[Stored entries]
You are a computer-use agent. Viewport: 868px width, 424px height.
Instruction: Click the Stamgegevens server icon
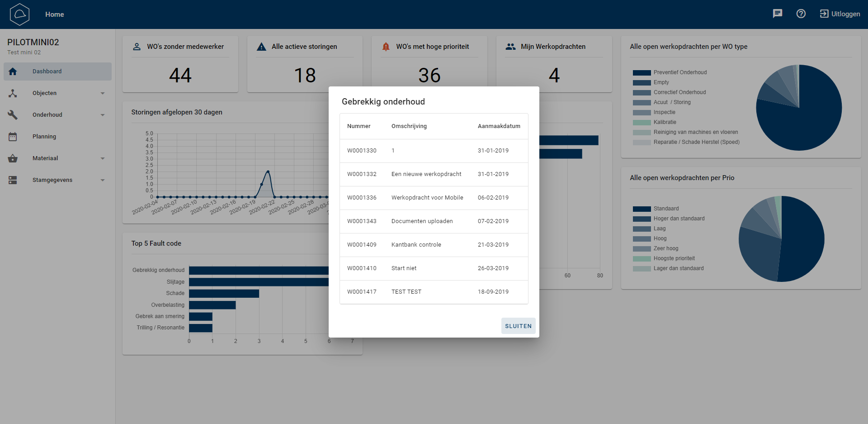pyautogui.click(x=13, y=180)
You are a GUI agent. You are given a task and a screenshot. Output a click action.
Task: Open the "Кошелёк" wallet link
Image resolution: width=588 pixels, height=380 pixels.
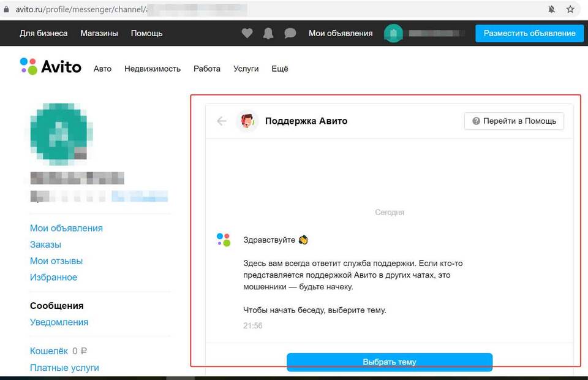[49, 351]
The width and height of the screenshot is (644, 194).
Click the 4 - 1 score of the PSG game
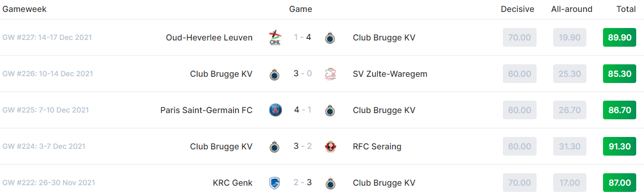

> _TASK ITEM_
The entries are to be written out again exactly, without their pictures.

> _SOLVED EXERCISE_
You are a computer-use agent. Viewport: 868px width, 424px height.
Instruction: Click the Stamgegevens server icon
pyautogui.click(x=13, y=180)
You are a GUI agent. You are given a task and a screenshot. Output a click action.
Task: Open the "Кошелёк" wallet link
Image resolution: width=588 pixels, height=380 pixels.
[49, 351]
The width and height of the screenshot is (644, 194).
Click the 4 - 1 score of the PSG game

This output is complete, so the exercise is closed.